Jun 13, 2022

In this post let’s talk about BehaviorSubject and Subject reactive operators, their differences and why using them.
I will write from my experience and based on the RxJS documentation.

BehaviorSubject: Requires an initial value and emits the current value to new subscribershttps://www.learnrxjs.io/learn-rxjs/subjects/behaviorsubject

In the next exemple, BehaviorSubject will emit number type data.

We instantiate our operator in a constant called ‘user’ with the value: ‘Miguel’.

To obtain this value, we can subscribe and therefore when it changes value, we will receive the new value. Also, we can get the value by using: “value” it changes asynchronously.

To change the value of our operator, we use the method: next()

// RxJS v6+
import { BehaviorSubject } from 'rxjs';

const user = new BehaviorSubject<string>('Miguel');

// two new subscribers will get initial value => output: 'Miguel', 'Miguel'
user.subscribe(console.log);
user.subscribe(console.log);

// two subscribers will get new value => output: 'Esther', 'Esther'
user.next('Esther');

// new subscriber will get latest value ('Esther') => output: 'Esther'
user.subscribe(console.log);

// all three subscribers will get new value => output: 'Juan', 'Juan', 'Juan'
user.next('Juan');

// new "value" Get value with: value. will get latest value.
console.log(user.value) => output: 'Juan'

When we get a data, and a method or a function that we want to call to receive a data, we can reduce it in the following way -> In JavaScript it is the same to do this:

user.subscribe(console.log);
user.subscribe(resp => console.log(resp) );

If you want to know more you can, this comment on stack overflow may help you -> https://stackoverflow.com/questions/48099360/why-is-it-passing-the-console-log-as-argiment-of-the-observble-subscribe-funct

Now let’s talk about the Subject operator:

A Subject is like an Observable, but can multicast to many Observers. Subjects are like EventEmitters: they maintain a registry of many listeners.https://rxjs.dev/guide/subject

One of the first differences that it has with BehaviorSubject that is worth mentioning is that it is not initialized with a value. Another is that you can’t access the value directly with the “value” property, only there in BehaviorSubject.

To get the value of Subject you always have to subscribe to it. All Subject is an observable. To send a new value to the subject just call next(‘And enter the new value here’). and this value will be received everywhere we are subscribed.

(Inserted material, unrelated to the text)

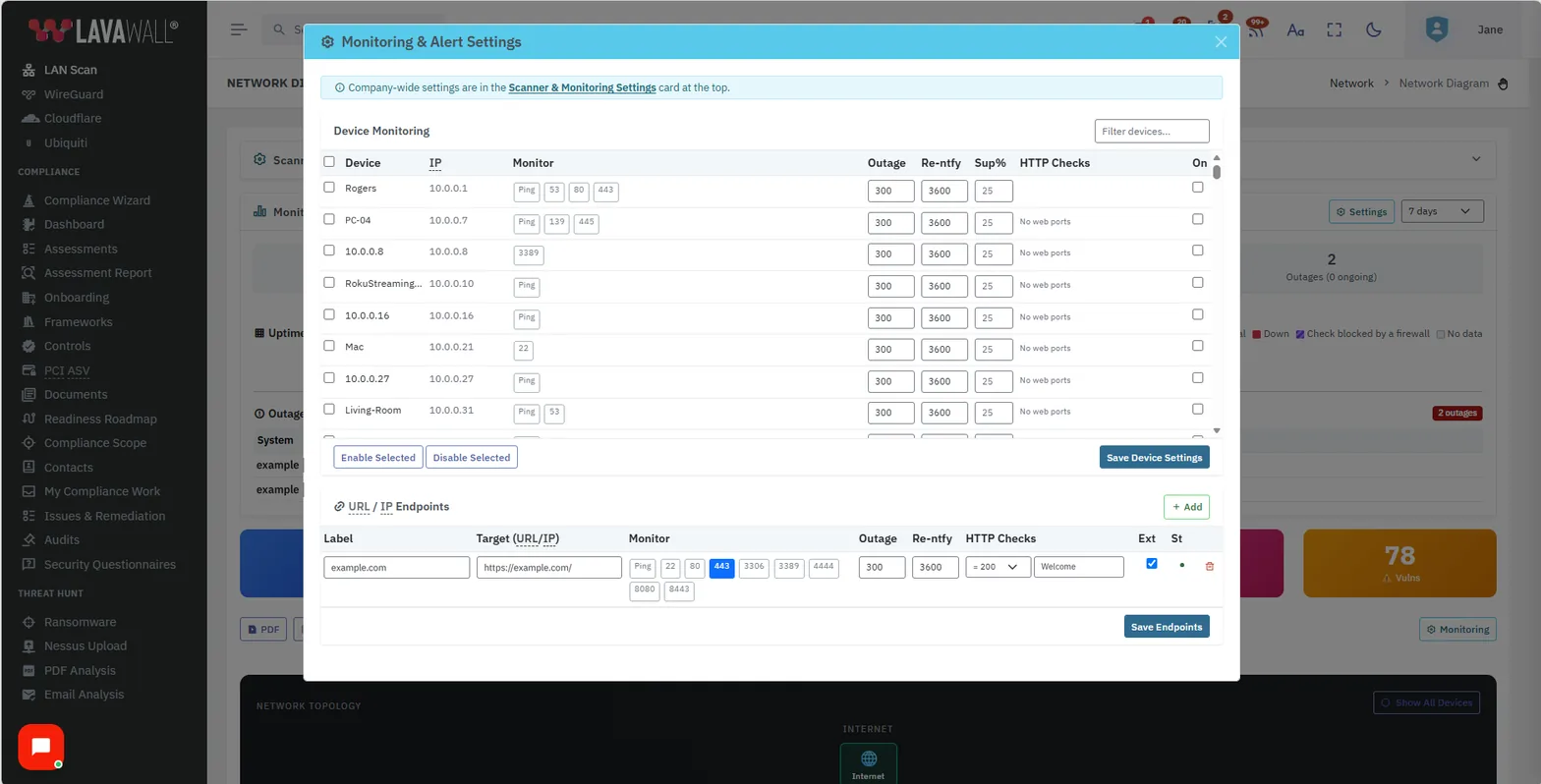Open the 7 days range dropdown
Screen dimensions: 1541x784
(x=1442, y=211)
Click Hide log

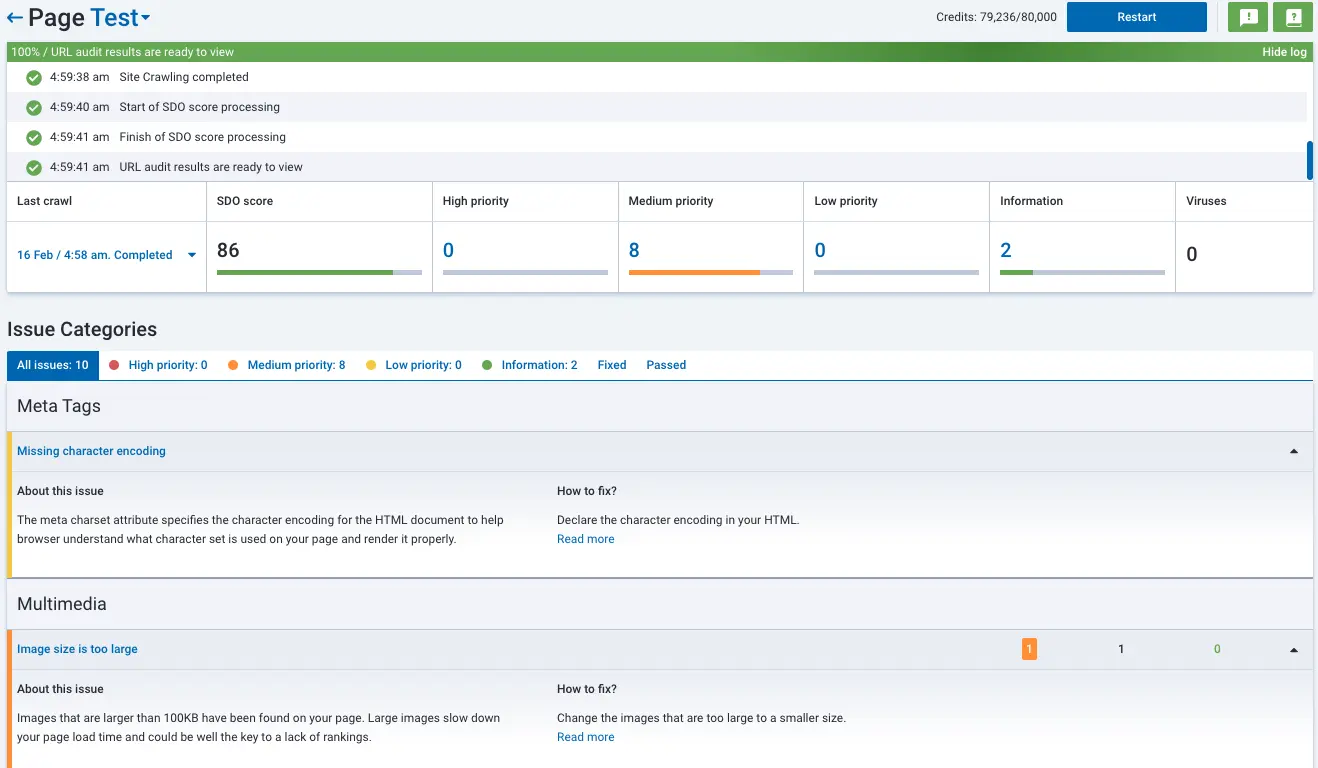1284,52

The example below, is similar to the BehaviorSubject, but this time we will only have one subscriber:

import { Subject } from 'rxjs';

const user = new Subject<string>();

user.subscribe(newUser => {
console.log(newUser),
});


user.next('Miguel');
user.next('María');

// Logs:
// 'Miguel' - 1
// 'María' - 2

If you want to stop tracking changes in both BehaviorSubject and Subject, you can use unsubscribe().

If you are using Angular I recommend you to implement the OnDestroy and unsubscribe so that the call is not duplicated. ->

ngOnDestroy() {
user.unsubscribe()
}

The last data of BehaviorSubject, will be kept in the cache if you have an account. It can be very useful.

Thank you for reading my post, I hope it was helpful. Greetings!.